HOW TO COMPLETE THIS TASK
All lines below are to be output exactly as they stand.

Stored data entries
━━━━━━━━━━━━━━━━━━━━━━━━━━━━━━
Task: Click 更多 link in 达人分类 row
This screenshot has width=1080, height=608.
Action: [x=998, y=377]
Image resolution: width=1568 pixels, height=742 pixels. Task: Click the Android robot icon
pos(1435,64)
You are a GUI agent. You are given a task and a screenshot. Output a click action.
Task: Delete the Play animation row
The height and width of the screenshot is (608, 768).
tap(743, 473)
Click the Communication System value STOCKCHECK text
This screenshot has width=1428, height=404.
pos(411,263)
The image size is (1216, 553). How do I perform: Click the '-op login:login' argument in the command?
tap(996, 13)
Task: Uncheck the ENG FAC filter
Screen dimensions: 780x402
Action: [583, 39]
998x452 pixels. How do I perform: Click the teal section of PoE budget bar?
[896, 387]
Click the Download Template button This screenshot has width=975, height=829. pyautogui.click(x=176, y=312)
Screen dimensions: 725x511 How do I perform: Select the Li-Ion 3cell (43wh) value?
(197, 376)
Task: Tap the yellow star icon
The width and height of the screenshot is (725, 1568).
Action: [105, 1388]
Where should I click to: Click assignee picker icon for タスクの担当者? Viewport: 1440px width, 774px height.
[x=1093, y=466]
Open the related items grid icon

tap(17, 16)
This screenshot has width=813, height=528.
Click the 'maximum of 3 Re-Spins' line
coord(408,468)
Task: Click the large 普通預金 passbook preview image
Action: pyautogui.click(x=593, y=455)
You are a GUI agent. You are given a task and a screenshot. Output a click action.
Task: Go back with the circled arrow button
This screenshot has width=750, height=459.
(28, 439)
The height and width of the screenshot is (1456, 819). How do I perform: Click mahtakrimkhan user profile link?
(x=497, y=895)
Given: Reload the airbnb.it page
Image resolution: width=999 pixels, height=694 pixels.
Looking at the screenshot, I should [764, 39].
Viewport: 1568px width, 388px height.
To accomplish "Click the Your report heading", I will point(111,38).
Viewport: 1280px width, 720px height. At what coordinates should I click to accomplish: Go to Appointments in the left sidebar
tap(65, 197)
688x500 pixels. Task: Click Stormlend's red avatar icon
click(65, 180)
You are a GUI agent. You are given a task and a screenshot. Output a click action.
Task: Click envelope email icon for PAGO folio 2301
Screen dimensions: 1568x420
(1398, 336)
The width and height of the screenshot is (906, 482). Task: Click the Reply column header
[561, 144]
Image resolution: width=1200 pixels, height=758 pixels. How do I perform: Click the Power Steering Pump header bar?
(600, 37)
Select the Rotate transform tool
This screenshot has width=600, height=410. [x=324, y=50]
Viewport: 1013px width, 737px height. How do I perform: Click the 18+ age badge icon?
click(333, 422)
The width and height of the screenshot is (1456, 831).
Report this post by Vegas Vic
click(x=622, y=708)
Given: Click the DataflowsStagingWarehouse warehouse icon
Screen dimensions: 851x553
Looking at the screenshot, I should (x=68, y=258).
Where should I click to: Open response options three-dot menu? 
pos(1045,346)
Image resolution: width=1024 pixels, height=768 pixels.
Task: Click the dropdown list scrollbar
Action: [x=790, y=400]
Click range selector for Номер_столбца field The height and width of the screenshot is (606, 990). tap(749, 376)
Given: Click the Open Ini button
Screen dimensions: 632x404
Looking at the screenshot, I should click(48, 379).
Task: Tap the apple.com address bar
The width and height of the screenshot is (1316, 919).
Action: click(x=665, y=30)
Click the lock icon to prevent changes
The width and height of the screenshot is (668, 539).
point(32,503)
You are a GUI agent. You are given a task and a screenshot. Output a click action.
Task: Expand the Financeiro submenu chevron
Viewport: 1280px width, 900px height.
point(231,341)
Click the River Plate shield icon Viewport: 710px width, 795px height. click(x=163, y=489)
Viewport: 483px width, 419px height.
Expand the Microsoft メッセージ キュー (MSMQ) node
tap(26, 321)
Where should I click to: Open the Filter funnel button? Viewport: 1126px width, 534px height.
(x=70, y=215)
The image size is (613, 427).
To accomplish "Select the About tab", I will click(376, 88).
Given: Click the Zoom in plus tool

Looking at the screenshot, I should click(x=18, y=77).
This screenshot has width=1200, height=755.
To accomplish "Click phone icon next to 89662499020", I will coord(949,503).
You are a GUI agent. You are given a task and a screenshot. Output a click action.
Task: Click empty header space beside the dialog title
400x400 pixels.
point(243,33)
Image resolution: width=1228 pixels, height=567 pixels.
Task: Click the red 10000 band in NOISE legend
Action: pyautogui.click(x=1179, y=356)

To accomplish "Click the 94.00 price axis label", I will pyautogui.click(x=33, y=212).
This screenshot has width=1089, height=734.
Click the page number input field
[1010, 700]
━━━━━━━━━━━━━━━━━━━━━━━━━━━━━━
SOLUTION TO THIS TASK
Task: Click 更多 link in 达人分类 row
This screenshot has width=1080, height=608.
Action: [x=998, y=377]
Image resolution: width=1568 pixels, height=742 pixels. Task: Click the Android robot icon
pos(1435,64)
You are a GUI agent. You are given a task and a screenshot. Output a click action.
Task: Delete the Play animation row
The height and width of the screenshot is (608, 768).
tap(743, 473)
Click the Communication System value STOCKCHECK text
This screenshot has width=1428, height=404.
pos(411,263)
The image size is (1216, 553). How do I perform: Click the '-op login:login' argument in the command?
tap(996, 13)
Task: Uncheck the ENG FAC filter
Screen dimensions: 780x402
Action: [583, 39]
998x452 pixels. How do I perform: Click the teal section of PoE budget bar?
[896, 387]
Click the Download Template button This screenshot has width=975, height=829. pyautogui.click(x=176, y=312)
Screen dimensions: 725x511 How do I perform: Select the Li-Ion 3cell (43wh) value?
(197, 376)
Task: Tap the yellow star icon
The width and height of the screenshot is (725, 1568).
Action: [105, 1388]
Where should I click to: Click assignee picker icon for タスクの担当者? Viewport: 1440px width, 774px height.
[x=1093, y=466]
Open the related items grid icon

tap(17, 16)
This screenshot has width=813, height=528.
Click the 'maximum of 3 Re-Spins' line
coord(408,468)
Task: Click the large 普通預金 passbook preview image
Action: pyautogui.click(x=593, y=455)
You are a GUI agent. You are given a task and a screenshot. Output a click action.
Task: Go back with the circled arrow button
This screenshot has width=750, height=459.
(28, 439)
The height and width of the screenshot is (1456, 819). How do I perform: Click mahtakrimkhan user profile link?
(x=497, y=895)
Given: Reload the airbnb.it page
Image resolution: width=999 pixels, height=694 pixels.
Looking at the screenshot, I should [764, 39].
Viewport: 1568px width, 388px height.
To accomplish "Click the Your report heading", I will point(111,38).
Viewport: 1280px width, 720px height. At what coordinates should I click to accomplish: Go to Appointments in the left sidebar
tap(65, 197)
688x500 pixels. Task: Click Stormlend's red avatar icon
click(65, 180)
You are a GUI agent. You are given a task and a screenshot. Output a click action.
Task: Click envelope email icon for PAGO folio 2301
Screen dimensions: 1568x420
(1398, 336)
The width and height of the screenshot is (906, 482). Task: Click the Reply column header
[561, 144]
Image resolution: width=1200 pixels, height=758 pixels. How do I perform: Click the Power Steering Pump header bar?
(600, 37)
Select the Rotate transform tool
This screenshot has width=600, height=410. [x=324, y=50]
Viewport: 1013px width, 737px height. How do I perform: Click the 18+ age badge icon?
click(333, 422)
The width and height of the screenshot is (1456, 831).
Report this post by Vegas Vic
click(x=622, y=708)
Given: Click the DataflowsStagingWarehouse warehouse icon
Screen dimensions: 851x553
Looking at the screenshot, I should (x=68, y=258).
Where should I click to: Open response options three-dot menu? 
pos(1045,346)
Image resolution: width=1024 pixels, height=768 pixels.
Task: Click the dropdown list scrollbar
Action: [x=790, y=400]
Click range selector for Номер_столбца field The height and width of the screenshot is (606, 990). tap(749, 376)
Given: Click the Open Ini button
Screen dimensions: 632x404
Looking at the screenshot, I should click(48, 379).
Task: Tap the apple.com address bar
The width and height of the screenshot is (1316, 919).
Action: click(x=665, y=30)
Click the lock icon to prevent changes
The width and height of the screenshot is (668, 539).
point(32,503)
You are a GUI agent. You are given a task and a screenshot. Output a click action.
Task: Expand the Financeiro submenu chevron
Viewport: 1280px width, 900px height.
point(231,341)
Click the River Plate shield icon Viewport: 710px width, 795px height. click(x=163, y=489)
Viewport: 483px width, 419px height.
Expand the Microsoft メッセージ キュー (MSMQ) node
tap(26, 321)
Where should I click to: Open the Filter funnel button? Viewport: 1126px width, 534px height.
(x=70, y=215)
The image size is (613, 427).
To accomplish "Select the About tab", I will click(376, 88).
Given: Click the Zoom in plus tool

Looking at the screenshot, I should click(x=18, y=77).
This screenshot has width=1200, height=755.
To accomplish "Click phone icon next to 89662499020", I will coord(949,503).
You are a GUI agent. You are given a task and a screenshot. Output a click action.
Task: Click empty header space beside the dialog title
400x400 pixels.
point(243,33)
Image resolution: width=1228 pixels, height=567 pixels.
Task: Click the red 10000 band in NOISE legend
Action: pyautogui.click(x=1179, y=356)

To accomplish "Click the 94.00 price axis label", I will pyautogui.click(x=33, y=212).
This screenshot has width=1089, height=734.
Click the page number input field
[1010, 700]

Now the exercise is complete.